Colombian rebel group FARC has found no support for their persistence in rejecting possible prison sentences for guerrillas in the event a peace deal ends their 50-year war against the state.
The group, currently negotiating peace with the administration of President Juan Manuel Santos in Cuba, is facing the legal consequences of thousands of human rights violations committed by the guerrillas.
In the event peace is signed, some 20,000 armed and unarmed members of the group have to face justice. The vast majority would be able to be avoid prison as part of an amnesty agreement.
However, according to the FARC, all rebels should walk free and Colombia will have to apply a form of transitional justice that excludes the incarceration of demobilized FARC members.
The guerrillas’ demand has been fiercely rejected by the government, the FARC’s primary opponent in the complex armed conflict.
But the government and the conservative opposition in Congress are not the only ones who oppose full amnesty for the guerrillas.
After FARC negotiation leader in an interview said that “there will be zero jail time” for FARC members as “no peace process in the world has ended with leaders of the insurgency behind bars,” both the Colombian government and Human Rights Watch rejected the statement.
Also Kofi Annan, until 2006 the Secretary General of the United Nations, insisted at a press conference that “all those who committed crimes should be held accountable.”
According to the former UN chief, “justice should be adapted to Colombia’s context at the same time that it respects international laws.”
International law does not allow impunity for war crimes.
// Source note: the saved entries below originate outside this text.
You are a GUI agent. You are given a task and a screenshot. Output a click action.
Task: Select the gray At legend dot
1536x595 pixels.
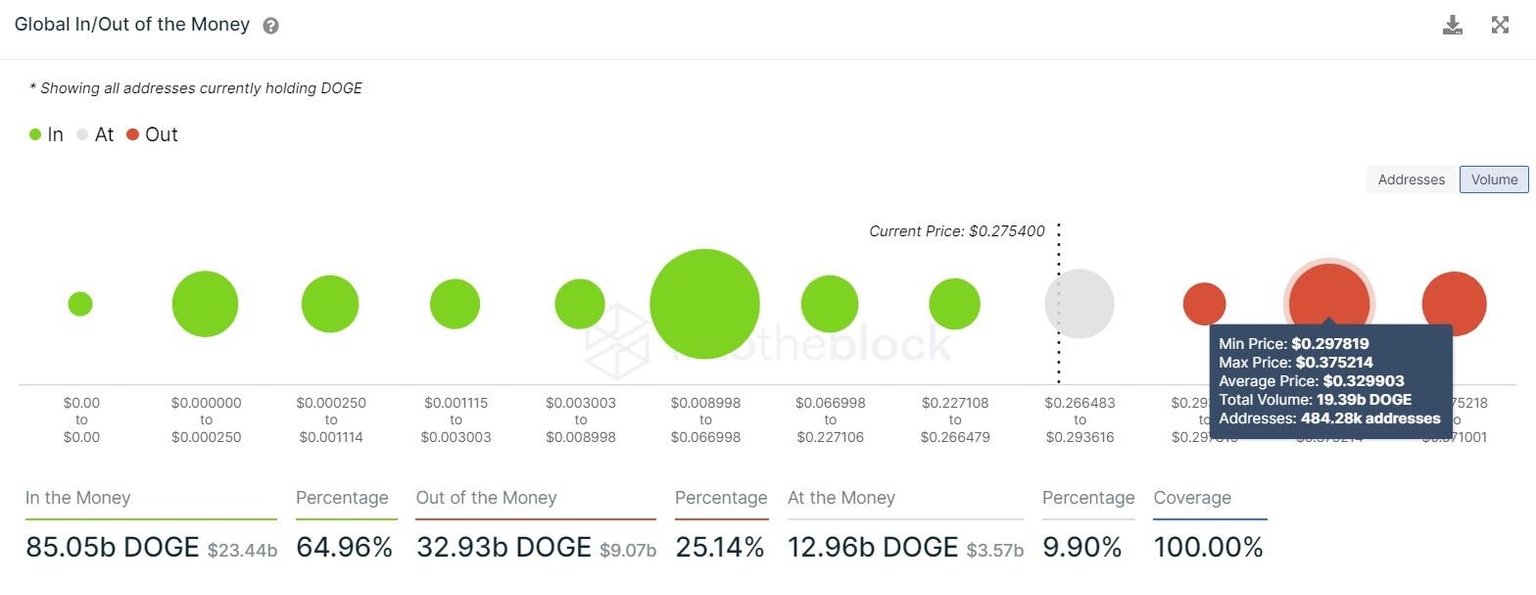pos(82,133)
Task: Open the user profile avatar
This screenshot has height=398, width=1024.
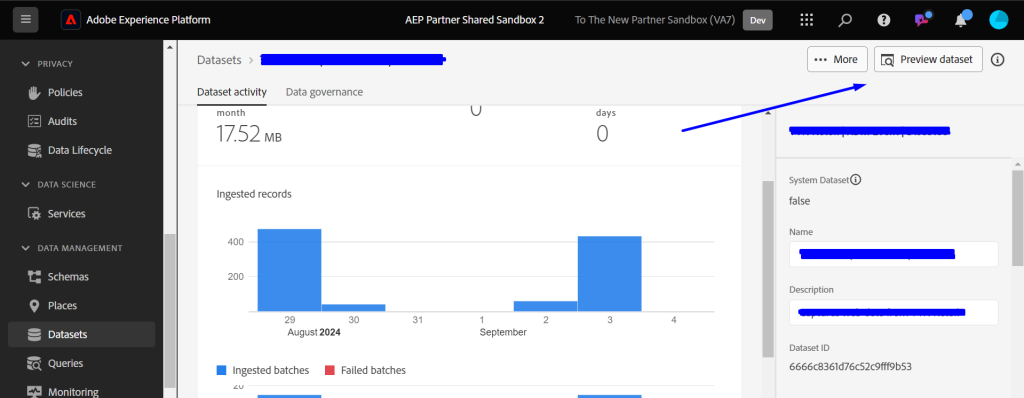Action: pos(999,20)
If according to international standards alleged perpetrators of war crimes or crimes against humanity are not or not adequately prosecuted, the International Criminal Court in The Hague could decide to assume the investigations, and convict and punish war criminals.
Annan’s implication that the FARC will have to pay for war crimes if convicted is “wrong,” negotiator “Jesus Santrich” told the radical leftist Anncol website.
According to Santrich, the FARC has been “exercising its right to rebellion against a terrorist regime.” Consequently, the rebels are “not willing to spend one day in prison.”
It’s not that the rebels are denying having committed war crimes.
In December last year, the guerrillas asked forgiveness for the 2002 massacre in the western Colombian town of Bojaya in which a rebel mortar accidentally hit a church where 80 civilians were hiding.
However, that massacre is only one of many alleged war crimes and human rights violations the FARC are accused of.
Notwithstanding, Annan’s reminder that justice must be respected “definitely does not help at all to move forward with the peace process.”
“We did not come to Havana to take part in a process of submission or surrender, but to find solutions to the serious political, economic and social problems Colombia is facing,” said Santrich.
The FARC’s continued resistance to accept possible jail sentences has isolated the group and has strengthened the position of the conservative opposition, led by former President Alvaro Uribe, who has long urged to not allow impunity for FARC crimes.
The debate on transitional justice is taking place while the two negotiation teams, accompanied by diplomats from Norway and Cuba, are negotiating victims, transitional justice, and the final end of violence between the FARC and the state.
If the talks are successful, the FARC would convert to a non-violent political movement, remove itself from its drug trafficking practices and end its 50-year-long war with the state.